We are, however, aware of the challenges posed by recent global trade tensions. High US tariffs threaten to increase costs for Vietnamese exporters and reduce their competitiveness in the vital US market. Despite these challenges, Vietnam’s growth trajectory remains strong and promising for several reasons.

Firstly, Vietnam’s government has demonstrated remarkable agility and strategic foresight, pursuing ambitious industrial policies such as the national strategy to develop the semiconductor industry into a global hub by 2050. This long-term vision, supported by targeted investments and incentives, continues to attract substantial foreign direct investment.

Secondly, Vietnam’s manufacturing sector is rapidly embracing digital transformation, automation, and smart manufacturing technologies.
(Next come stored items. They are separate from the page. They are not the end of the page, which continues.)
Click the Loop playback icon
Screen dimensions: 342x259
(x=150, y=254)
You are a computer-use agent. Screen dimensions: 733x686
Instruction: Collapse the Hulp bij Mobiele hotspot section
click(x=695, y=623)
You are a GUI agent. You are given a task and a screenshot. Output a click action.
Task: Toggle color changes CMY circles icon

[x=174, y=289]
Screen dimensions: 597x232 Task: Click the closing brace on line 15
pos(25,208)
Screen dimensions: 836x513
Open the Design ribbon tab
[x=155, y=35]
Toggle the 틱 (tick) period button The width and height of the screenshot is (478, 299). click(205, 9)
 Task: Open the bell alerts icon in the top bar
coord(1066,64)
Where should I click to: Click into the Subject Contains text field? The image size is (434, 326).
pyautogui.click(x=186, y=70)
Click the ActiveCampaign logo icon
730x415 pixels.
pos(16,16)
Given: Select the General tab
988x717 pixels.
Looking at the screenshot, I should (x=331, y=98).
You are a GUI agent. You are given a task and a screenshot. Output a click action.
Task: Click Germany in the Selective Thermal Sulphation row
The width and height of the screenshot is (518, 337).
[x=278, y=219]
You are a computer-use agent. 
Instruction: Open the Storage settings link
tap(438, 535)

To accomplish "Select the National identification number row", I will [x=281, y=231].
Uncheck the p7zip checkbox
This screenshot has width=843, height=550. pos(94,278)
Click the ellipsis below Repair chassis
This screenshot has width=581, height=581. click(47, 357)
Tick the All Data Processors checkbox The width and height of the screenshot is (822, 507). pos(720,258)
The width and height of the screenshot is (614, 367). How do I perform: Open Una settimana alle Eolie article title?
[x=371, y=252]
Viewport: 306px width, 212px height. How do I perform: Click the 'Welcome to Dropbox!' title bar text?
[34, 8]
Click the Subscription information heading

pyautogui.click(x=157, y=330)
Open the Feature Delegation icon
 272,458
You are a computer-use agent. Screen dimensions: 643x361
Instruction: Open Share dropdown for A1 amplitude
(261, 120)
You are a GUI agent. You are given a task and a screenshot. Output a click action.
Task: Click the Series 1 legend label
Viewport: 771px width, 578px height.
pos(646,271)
These advances enhance productivity and enable Vietnamese companies to move up the value chain, reducing their reliance on low-cost advantages alone and improving resilience against external shocks.

Thirdly, Vietnam’s diversified trade relationships and active participation in multiple free trade agreements provide alternative markets beyond the United States. While the United States remains a key partner, Vietnamese exporters are increasingly expanding into Europe, Asia, and the Middle East, thereby mitigating risks associated with tariff-related disruptions.

Finally, there is cautious optimism that the current tariffs may serve as a negotiating tool rather than a permanent barrier. Diplomatic and trade dialogues could lead to adjustments, especially if Vietnam agrees to greater market access for US goods or other mutually beneficial arrangements.